▸ **What needs to be done**
Copy out the records from the line with "Switch to 映像" up to and including the line with "The width and", character for character.

[Records for locating words and elements]
- - - -
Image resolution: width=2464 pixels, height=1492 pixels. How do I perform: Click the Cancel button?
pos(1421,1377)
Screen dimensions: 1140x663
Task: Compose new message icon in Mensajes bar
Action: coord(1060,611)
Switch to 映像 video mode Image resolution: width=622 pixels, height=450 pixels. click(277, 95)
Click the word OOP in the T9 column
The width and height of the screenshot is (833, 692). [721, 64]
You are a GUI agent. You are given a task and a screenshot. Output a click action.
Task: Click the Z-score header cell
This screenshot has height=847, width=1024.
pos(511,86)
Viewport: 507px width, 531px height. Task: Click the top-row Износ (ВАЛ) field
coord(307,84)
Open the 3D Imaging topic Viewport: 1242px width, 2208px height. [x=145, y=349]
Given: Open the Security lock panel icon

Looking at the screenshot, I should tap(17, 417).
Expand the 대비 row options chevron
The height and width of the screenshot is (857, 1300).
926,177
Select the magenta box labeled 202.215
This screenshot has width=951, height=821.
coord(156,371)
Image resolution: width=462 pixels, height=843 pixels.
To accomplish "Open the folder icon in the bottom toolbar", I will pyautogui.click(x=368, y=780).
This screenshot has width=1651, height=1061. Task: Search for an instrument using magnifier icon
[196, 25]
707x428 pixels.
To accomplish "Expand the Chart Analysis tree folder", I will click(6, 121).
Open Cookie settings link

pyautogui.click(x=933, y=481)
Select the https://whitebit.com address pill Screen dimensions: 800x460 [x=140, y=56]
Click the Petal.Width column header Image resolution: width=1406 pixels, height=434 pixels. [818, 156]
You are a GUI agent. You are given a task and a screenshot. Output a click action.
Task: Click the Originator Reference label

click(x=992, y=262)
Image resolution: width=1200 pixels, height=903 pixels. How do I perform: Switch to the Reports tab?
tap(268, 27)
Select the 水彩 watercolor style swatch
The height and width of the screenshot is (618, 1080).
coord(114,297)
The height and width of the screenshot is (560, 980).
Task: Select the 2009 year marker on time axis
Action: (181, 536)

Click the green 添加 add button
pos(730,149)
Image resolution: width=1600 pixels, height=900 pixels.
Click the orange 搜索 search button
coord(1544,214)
- - - -
▸ **The solution**
Switch to 映像 video mode Image resolution: width=622 pixels, height=450 pixels. click(277, 95)
Click the word OOP in the T9 column
The width and height of the screenshot is (833, 692). [721, 64]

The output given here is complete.